### [Selected text]
This workshop was co-located with Supercomputing’23 in Denver, Colorado, on November 17, 2023.
Abstract
Many real-world computations involve sparse data structures in the form of sparse matrices, graphs, or sparse tensors. In computational sciences, sparse matrices are commonly used for numerically solving partial differential equations. Likewise, many approaches for deep learning using graph representations, namely GNNs, have been proposed. More generic, multi-dimensional sparse tensors are currently at the heart of data-driven fields such as AI and deep learning. Getting high performance on such sparse data structures is well-known to be challenging and is still an open research problem. This workshop gathered a group of experts who were researching various aspects of this topic and aimed to present the attendees with an overview of the state of the art research activities. More importantly, the workshop provided a forum for interactions between the SC participants, so that new ideas could be generated to push forward the state of the art.
Date
November 17, 2023
Venue
Location 401 – 402
Schedule
8.30 am – 9:00 am Welcome & Introduction by SparCity (Didem Unat, Koç University)
9:00 am – 9.30 am John Owens, University of California, Davis
Dynamic Data Structures on the GPU.
9:30 am – 10.00 am Richard Vuduc, Georgia Institute of Technology
Consider studying all-pairs shortest paths.
10:00 am -10:30 am Break
10:30 am – 11:00 am Hartwig Anzt, University of Tennessee
Tensor cores for matrix multiplication are on the rise – is there any hope for sparse operations?
11:00 am – 11:30 am Tal Ben-Nun, Lawrence Livermore National Laboratory
The Future of Machine Learning is Sparse.
11:30 am – 12:00 am Panel (Moderator: Xing Cai, Simula Research Laboratory)
Talks
John Owens, University of California, Davis
Title: Dynamic Data Structures on the GPU.
Abstract: If I had to sum up the purpose of data structures in three words, I’d say they “organize sparse data”. And as we know, the future is sparse. Dynamic data structures allow updates to data structures without having to rebuild them completely. In my talk, I’ll discuss recent progress in designing and implementing dynamic data structures for GPUs, whose implementations present significant challenges. I’ll talk briefly about work in log-structured merge trees, quotient filters, linked lists, hash tables, dynamic graphs, and B-trees, but mostly about principles that we followed in building them and what we learned from the experience.
Richard Vuduc, Georgia Institute of Technology
Title: Consider studying all-pairs shortest paths.
Abstract: There is a well-known connection between the all-pairs shortest paths (APSP) problem and Gaussian elimination. In the context of this workshop, that makes APSP a good candidate to study because, for an input graph that is sparse but fully connected, the computation lies at the boundary between “sparse” and “dense” and between “regular” and “irregular” parallelism. It may, therefore, be an illuminating prototype or analogue for trends we might foresee in algorithms, programming, and system design as “dense” problems like deep learning become “sparse.”

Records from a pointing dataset
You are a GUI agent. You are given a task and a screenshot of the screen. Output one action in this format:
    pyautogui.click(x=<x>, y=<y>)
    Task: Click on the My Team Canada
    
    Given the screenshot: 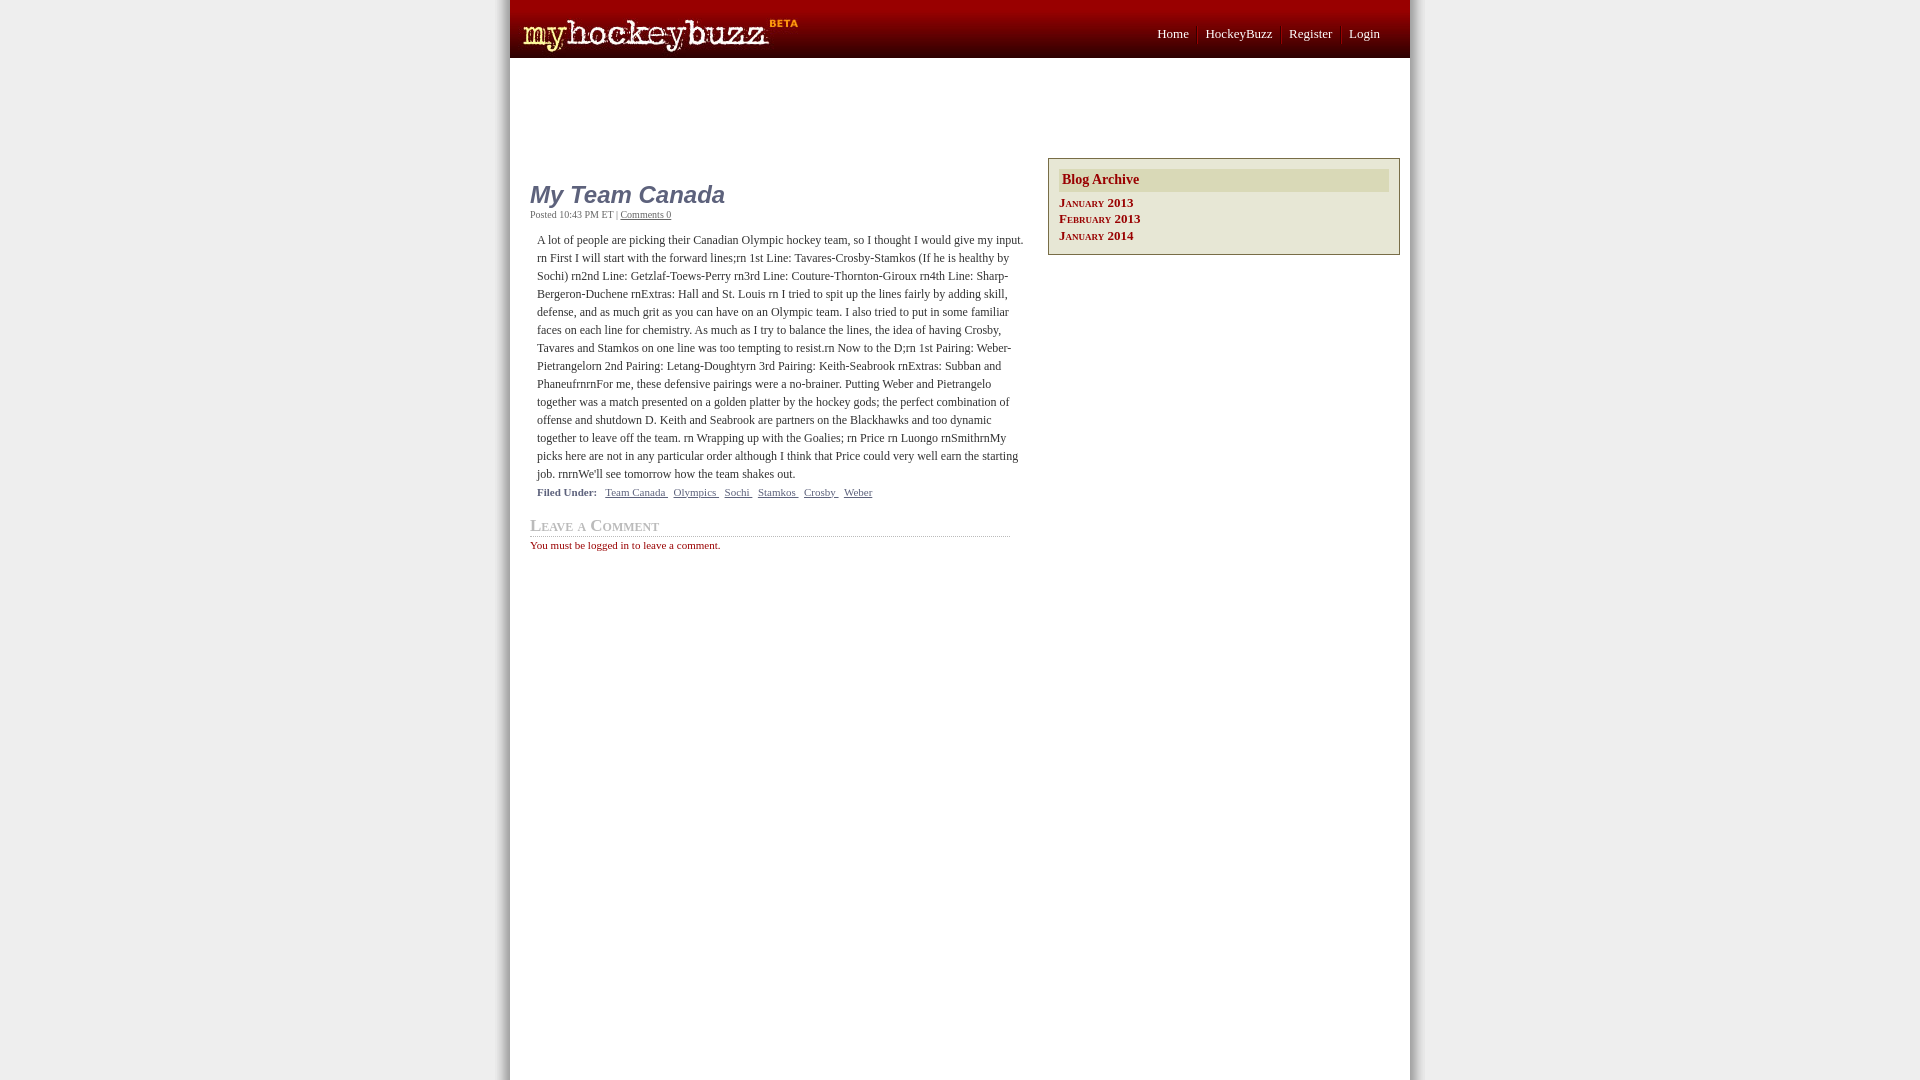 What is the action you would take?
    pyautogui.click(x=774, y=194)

### [Requirements]
A: Give again, word for word, the stretch of the workshop page from "10:00 am -10:30" through "Learning is Sparse.".
B: List the data structures that John Owens's talk abstract on the workshop page says he will talk about briefly.

### [Answers provided]
A:
10:00 am -10:30 am Break
10:30 am – 11:00 am Hartwig Anzt, University of Tennessee
Tensor cores for matrix multiplication are on the rise – is there any hope for sparse operations?
11:00 am – 11:30 am Tal Ben-Nun, Lawrence Livermore National Laboratory
The Future of Machine Learning is Sparse.

B:
- Log-structured merge trees
- Quotient filters
- Linked lists
- Hash tables
- Dynamic graphs
- B-trees